**Pixel coordinate grounding data**
=== Begin Enclosure ===

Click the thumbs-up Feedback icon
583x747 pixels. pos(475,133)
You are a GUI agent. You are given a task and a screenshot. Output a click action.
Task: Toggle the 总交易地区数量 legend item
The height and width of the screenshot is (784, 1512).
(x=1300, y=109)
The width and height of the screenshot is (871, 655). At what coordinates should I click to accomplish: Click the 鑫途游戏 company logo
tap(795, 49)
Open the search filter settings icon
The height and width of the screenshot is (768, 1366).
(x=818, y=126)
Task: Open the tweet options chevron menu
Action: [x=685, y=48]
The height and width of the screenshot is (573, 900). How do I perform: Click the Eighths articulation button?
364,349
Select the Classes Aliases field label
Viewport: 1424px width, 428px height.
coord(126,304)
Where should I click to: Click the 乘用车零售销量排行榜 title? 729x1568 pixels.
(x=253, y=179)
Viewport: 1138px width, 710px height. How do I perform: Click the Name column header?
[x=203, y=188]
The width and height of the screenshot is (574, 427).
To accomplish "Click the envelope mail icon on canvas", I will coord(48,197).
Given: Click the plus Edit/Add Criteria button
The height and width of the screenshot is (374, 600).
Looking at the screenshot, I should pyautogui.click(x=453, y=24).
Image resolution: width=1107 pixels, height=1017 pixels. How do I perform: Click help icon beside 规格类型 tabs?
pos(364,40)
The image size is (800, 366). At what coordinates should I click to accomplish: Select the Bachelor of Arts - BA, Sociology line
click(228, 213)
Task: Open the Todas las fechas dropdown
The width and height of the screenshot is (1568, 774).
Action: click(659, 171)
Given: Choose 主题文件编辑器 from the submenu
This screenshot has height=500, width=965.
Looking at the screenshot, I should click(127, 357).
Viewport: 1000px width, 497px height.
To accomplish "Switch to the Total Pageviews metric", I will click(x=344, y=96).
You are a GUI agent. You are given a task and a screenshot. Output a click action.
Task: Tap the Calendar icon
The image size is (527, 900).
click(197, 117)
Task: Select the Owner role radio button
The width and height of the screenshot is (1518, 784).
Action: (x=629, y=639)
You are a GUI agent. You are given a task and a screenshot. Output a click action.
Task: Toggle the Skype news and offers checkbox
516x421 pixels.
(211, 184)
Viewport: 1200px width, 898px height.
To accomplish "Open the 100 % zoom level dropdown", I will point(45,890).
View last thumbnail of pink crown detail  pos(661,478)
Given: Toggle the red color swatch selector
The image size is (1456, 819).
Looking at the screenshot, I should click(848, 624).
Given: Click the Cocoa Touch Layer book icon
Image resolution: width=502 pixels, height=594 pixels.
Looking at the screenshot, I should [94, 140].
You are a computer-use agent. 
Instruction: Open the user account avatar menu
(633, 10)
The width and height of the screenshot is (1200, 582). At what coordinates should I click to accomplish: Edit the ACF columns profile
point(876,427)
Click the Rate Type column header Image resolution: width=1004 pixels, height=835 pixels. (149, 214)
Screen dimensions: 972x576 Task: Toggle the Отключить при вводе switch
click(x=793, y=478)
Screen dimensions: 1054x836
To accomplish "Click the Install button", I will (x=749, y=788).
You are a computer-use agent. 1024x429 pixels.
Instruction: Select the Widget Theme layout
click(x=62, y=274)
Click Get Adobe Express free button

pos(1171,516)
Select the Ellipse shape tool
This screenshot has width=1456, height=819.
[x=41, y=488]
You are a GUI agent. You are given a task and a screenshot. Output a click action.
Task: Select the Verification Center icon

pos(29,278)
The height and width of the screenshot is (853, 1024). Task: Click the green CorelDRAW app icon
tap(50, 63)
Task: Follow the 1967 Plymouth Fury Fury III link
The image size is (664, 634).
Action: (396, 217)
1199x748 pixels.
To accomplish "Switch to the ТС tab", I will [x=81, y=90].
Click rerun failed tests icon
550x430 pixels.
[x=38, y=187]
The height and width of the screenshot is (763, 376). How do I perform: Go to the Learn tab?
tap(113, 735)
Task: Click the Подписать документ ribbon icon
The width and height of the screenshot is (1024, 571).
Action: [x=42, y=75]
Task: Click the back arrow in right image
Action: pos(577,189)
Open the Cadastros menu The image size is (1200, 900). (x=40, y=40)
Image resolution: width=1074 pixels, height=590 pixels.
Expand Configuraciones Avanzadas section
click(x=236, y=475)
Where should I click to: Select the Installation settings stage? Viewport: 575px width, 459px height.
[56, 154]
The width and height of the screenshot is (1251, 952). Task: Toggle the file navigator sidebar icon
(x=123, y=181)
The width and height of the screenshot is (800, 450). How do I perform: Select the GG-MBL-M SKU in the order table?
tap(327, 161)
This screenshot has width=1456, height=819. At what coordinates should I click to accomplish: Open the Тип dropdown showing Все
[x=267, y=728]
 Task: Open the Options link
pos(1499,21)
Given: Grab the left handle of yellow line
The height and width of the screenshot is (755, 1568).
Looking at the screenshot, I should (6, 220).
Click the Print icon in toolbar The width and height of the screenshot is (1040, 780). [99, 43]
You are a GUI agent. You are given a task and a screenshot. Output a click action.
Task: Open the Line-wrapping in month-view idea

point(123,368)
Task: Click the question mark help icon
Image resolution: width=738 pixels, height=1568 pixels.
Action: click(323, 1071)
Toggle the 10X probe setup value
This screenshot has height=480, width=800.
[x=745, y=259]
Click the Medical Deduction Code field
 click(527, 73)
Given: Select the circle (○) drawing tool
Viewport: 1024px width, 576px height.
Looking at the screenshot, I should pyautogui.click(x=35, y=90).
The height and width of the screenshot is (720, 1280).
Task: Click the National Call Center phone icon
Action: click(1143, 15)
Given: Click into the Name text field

=== End Enclosure ===

**Requirement**
Please return every entry exactly as it appears.

**Response to the exercise**
Click the thumbs-up Feedback icon
583x747 pixels. pos(475,133)
You are a GUI agent. You are given a task and a screenshot. Output a click action.
Task: Toggle the 总交易地区数量 legend item
The height and width of the screenshot is (784, 1512).
(x=1300, y=109)
The width and height of the screenshot is (871, 655). At what coordinates should I click to accomplish: Click the 鑫途游戏 company logo
tap(795, 49)
Open the search filter settings icon
The height and width of the screenshot is (768, 1366).
(x=818, y=126)
Task: Open the tweet options chevron menu
Action: [x=685, y=48]
The height and width of the screenshot is (573, 900). How do I perform: Click the Eighths articulation button?
364,349
Select the Classes Aliases field label
Viewport: 1424px width, 428px height.
coord(126,304)
Where should I click to: Click the 乘用车零售销量排行榜 title? 729x1568 pixels.
(x=253, y=179)
Viewport: 1138px width, 710px height. How do I perform: Click the Name column header?
[x=203, y=188]
The width and height of the screenshot is (574, 427).
To accomplish "Click the envelope mail icon on canvas", I will coord(48,197).
Given: Click the plus Edit/Add Criteria button
The height and width of the screenshot is (374, 600).
Looking at the screenshot, I should pyautogui.click(x=453, y=24).
Image resolution: width=1107 pixels, height=1017 pixels. How do I perform: Click help icon beside 规格类型 tabs?
pos(364,40)
The image size is (800, 366). At what coordinates should I click to accomplish: Select the Bachelor of Arts - BA, Sociology line
click(228, 213)
Task: Open the Todas las fechas dropdown
The width and height of the screenshot is (1568, 774).
Action: click(659, 171)
Given: Choose 主题文件编辑器 from the submenu
This screenshot has height=500, width=965.
Looking at the screenshot, I should click(127, 357).
Viewport: 1000px width, 497px height.
To accomplish "Switch to the Total Pageviews metric", I will click(x=344, y=96).
You are a GUI agent. You are given a task and a screenshot. Output a click action.
Task: Tap the Calendar icon
The image size is (527, 900).
click(197, 117)
Task: Select the Owner role radio button
The width and height of the screenshot is (1518, 784).
Action: (x=629, y=639)
You are a GUI agent. You are given a task and a screenshot. Output a click action.
Task: Toggle the Skype news and offers checkbox
516x421 pixels.
(211, 184)
Viewport: 1200px width, 898px height.
To accomplish "Open the 100 % zoom level dropdown", I will point(45,890).
View last thumbnail of pink crown detail  pos(661,478)
Given: Toggle the red color swatch selector
The image size is (1456, 819).
Looking at the screenshot, I should click(848, 624).
Given: Click the Cocoa Touch Layer book icon
Image resolution: width=502 pixels, height=594 pixels.
Looking at the screenshot, I should [94, 140].
You are a computer-use agent. 
Instruction: Open the user account avatar menu
(633, 10)
The width and height of the screenshot is (1200, 582). At what coordinates should I click to accomplish: Edit the ACF columns profile
point(876,427)
Click the Rate Type column header Image resolution: width=1004 pixels, height=835 pixels. (149, 214)
Screen dimensions: 972x576 Task: Toggle the Отключить при вводе switch
click(x=793, y=478)
Screen dimensions: 1054x836
To accomplish "Click the Install button", I will (x=749, y=788).
You are a computer-use agent. 1024x429 pixels.
Instruction: Select the Widget Theme layout
click(x=62, y=274)
Click Get Adobe Express free button

pos(1171,516)
Select the Ellipse shape tool
This screenshot has width=1456, height=819.
[x=41, y=488]
You are a GUI agent. You are given a task and a screenshot. Output a click action.
Task: Select the Verification Center icon

pos(29,278)
The height and width of the screenshot is (853, 1024). Task: Click the green CorelDRAW app icon
tap(50, 63)
Task: Follow the 1967 Plymouth Fury Fury III link
The image size is (664, 634).
Action: (396, 217)
1199x748 pixels.
To accomplish "Switch to the ТС tab", I will [x=81, y=90].
Click rerun failed tests icon
550x430 pixels.
[x=38, y=187]
The height and width of the screenshot is (763, 376). How do I perform: Go to the Learn tab?
tap(113, 735)
Task: Click the Подписать документ ribbon icon
The width and height of the screenshot is (1024, 571).
Action: [x=42, y=75]
Task: Click the back arrow in right image
Action: pos(577,189)
Open the Cadastros menu The image size is (1200, 900). (x=40, y=40)
Image resolution: width=1074 pixels, height=590 pixels.
Expand Configuraciones Avanzadas section
click(x=236, y=475)
Where should I click to: Select the Installation settings stage? Viewport: 575px width, 459px height.
[56, 154]
The width and height of the screenshot is (1251, 952). Task: Toggle the file navigator sidebar icon
(x=123, y=181)
The width and height of the screenshot is (800, 450). How do I perform: Select the GG-MBL-M SKU in the order table?
tap(327, 161)
This screenshot has width=1456, height=819. At what coordinates should I click to accomplish: Open the Тип dropdown showing Все
[x=267, y=728]
 Task: Open the Options link
pos(1499,21)
Given: Grab the left handle of yellow line
The height and width of the screenshot is (755, 1568).
Looking at the screenshot, I should (6, 220).
Click the Print icon in toolbar The width and height of the screenshot is (1040, 780). [99, 43]
You are a GUI agent. You are given a task and a screenshot. Output a click action.
Task: Open the Line-wrapping in month-view idea

point(123,368)
Task: Click the question mark help icon
Image resolution: width=738 pixels, height=1568 pixels.
Action: click(323, 1071)
Toggle the 10X probe setup value
This screenshot has height=480, width=800.
[x=745, y=259]
Click the Medical Deduction Code field
 click(527, 73)
Given: Select the circle (○) drawing tool
Viewport: 1024px width, 576px height.
Looking at the screenshot, I should pyautogui.click(x=35, y=90).
The height and width of the screenshot is (720, 1280).
Task: Click the National Call Center phone icon
Action: click(1143, 15)
Given: Click into the Name text field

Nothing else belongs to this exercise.